Finally, the bill proposes some information gathering:
“Establishes the National Commission on Mass Violence to study the availability and nature of firearms, including the means of acquiring firearms, issues relating to mental health, and the impacts of the availability and nature of firearms on incidents of mass violence or in preventing mass violence. Requires the Commission to conduct a comprehensive factual study of incidents of mass violence, including incidents not involving firearms, to determine the root causes of such mass violence.” [CRS]

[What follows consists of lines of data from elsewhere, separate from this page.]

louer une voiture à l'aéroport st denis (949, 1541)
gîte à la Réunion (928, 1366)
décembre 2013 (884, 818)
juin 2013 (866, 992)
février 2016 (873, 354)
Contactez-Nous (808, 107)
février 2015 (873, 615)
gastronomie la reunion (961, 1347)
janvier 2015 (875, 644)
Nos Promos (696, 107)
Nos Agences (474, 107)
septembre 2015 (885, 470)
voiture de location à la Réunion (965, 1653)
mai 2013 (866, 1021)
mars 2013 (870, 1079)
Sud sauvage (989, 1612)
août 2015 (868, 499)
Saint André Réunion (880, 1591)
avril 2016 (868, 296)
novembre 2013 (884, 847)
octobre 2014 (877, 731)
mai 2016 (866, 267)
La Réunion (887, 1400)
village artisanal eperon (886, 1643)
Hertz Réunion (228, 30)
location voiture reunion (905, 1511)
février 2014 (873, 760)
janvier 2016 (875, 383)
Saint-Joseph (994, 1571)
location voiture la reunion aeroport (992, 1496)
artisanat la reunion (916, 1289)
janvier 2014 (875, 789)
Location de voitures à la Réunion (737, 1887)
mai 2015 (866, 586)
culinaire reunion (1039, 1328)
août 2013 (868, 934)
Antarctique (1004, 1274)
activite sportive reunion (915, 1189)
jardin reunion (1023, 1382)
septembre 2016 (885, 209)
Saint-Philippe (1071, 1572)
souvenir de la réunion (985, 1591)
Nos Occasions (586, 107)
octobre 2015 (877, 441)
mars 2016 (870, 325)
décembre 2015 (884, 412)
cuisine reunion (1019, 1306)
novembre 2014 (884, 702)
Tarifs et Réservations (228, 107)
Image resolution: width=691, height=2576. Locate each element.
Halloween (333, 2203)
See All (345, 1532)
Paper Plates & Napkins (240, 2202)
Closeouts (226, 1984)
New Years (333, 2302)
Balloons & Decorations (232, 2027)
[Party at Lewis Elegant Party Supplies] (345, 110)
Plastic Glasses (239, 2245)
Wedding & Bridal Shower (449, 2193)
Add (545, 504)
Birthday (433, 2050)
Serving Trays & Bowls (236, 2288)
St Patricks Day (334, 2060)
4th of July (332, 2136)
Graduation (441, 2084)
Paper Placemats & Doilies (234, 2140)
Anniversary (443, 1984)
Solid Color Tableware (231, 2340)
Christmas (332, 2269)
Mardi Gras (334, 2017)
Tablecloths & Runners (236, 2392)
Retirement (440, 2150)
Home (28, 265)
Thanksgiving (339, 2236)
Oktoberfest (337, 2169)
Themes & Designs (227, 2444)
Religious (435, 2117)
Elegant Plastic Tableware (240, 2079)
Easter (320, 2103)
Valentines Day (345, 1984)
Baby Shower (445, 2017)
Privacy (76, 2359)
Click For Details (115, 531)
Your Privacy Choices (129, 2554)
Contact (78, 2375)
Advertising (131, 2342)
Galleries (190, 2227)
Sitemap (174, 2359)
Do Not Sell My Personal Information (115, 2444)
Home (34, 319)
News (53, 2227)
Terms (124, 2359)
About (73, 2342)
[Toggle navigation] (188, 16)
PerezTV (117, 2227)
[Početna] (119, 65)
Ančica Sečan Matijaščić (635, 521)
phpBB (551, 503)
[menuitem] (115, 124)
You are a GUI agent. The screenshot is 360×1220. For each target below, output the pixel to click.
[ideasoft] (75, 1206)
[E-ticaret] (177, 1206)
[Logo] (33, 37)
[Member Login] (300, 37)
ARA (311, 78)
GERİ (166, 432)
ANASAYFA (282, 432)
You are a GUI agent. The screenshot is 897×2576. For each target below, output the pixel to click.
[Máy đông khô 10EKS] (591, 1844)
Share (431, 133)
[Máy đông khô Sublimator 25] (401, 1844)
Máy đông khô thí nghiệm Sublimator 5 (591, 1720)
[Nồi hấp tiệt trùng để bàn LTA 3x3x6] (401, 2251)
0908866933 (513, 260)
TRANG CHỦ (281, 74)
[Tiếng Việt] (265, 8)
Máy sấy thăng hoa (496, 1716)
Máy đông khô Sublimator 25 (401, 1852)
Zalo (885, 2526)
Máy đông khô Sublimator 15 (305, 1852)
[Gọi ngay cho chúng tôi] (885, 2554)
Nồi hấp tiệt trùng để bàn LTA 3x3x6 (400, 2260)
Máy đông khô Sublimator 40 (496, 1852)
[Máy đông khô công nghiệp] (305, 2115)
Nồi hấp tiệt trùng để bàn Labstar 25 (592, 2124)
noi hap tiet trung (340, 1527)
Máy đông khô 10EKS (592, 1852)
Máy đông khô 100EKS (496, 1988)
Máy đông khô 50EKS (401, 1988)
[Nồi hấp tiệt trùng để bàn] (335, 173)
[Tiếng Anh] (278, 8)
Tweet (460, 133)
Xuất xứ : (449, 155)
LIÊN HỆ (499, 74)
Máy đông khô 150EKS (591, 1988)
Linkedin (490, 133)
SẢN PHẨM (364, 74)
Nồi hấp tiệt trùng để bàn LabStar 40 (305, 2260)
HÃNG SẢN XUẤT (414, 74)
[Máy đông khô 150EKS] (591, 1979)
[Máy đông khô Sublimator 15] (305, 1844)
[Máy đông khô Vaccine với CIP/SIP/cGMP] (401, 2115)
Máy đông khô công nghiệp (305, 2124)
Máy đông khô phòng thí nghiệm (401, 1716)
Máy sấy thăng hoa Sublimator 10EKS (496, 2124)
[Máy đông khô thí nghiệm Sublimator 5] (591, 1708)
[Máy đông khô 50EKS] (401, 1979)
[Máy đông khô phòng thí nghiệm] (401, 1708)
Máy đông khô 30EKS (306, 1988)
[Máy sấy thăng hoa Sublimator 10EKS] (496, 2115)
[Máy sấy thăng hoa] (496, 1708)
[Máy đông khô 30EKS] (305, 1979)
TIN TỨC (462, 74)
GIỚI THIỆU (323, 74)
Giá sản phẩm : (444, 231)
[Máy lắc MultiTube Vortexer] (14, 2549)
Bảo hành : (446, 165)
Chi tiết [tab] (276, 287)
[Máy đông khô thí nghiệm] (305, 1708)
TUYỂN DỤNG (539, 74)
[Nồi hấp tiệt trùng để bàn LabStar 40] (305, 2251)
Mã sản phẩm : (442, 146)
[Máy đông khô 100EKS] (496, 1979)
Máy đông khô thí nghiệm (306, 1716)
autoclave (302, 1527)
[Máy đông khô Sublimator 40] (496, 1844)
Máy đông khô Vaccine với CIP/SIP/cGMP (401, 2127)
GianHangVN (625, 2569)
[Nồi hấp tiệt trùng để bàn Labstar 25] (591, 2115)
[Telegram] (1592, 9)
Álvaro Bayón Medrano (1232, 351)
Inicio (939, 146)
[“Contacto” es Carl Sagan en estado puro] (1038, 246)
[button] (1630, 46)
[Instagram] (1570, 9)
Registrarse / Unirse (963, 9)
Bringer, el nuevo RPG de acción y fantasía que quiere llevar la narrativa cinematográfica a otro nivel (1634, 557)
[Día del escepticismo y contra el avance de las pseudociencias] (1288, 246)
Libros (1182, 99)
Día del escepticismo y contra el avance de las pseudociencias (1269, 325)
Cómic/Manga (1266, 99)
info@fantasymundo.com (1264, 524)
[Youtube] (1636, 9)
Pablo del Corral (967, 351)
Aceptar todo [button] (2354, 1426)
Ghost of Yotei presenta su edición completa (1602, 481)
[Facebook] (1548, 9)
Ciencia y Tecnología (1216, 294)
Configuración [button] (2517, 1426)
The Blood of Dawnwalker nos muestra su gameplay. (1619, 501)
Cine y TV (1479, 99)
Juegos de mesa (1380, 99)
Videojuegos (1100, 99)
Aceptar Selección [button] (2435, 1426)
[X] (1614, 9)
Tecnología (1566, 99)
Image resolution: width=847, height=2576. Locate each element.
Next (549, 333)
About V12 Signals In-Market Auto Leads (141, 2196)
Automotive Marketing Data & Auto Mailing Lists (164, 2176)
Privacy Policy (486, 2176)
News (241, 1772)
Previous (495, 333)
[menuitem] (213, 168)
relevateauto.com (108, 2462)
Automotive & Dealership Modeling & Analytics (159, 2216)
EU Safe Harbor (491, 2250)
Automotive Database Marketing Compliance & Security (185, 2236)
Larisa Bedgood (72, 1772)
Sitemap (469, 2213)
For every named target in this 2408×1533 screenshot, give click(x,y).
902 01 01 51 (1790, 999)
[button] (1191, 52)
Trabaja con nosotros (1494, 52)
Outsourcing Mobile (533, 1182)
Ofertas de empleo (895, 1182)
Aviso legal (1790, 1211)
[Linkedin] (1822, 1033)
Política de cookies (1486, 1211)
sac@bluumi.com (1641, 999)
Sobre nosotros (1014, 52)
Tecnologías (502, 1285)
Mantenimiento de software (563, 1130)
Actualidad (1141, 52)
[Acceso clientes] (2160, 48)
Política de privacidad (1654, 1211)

In terms of the “root causes” of mass violence, if the Commission completes its study, we’d find out what may already be reasonably obvious: There are some mentally disturbed individuals who should not possess firearms, especially semi-automatic weapons with high capacity clips, etc. It may also be reasonable to conclude that the findings might incorporate the problems associated with our mental health care delivery system, not the least of which is that support systems and monitoring available while a young person is enrolled in school are not as available for those who are on their own.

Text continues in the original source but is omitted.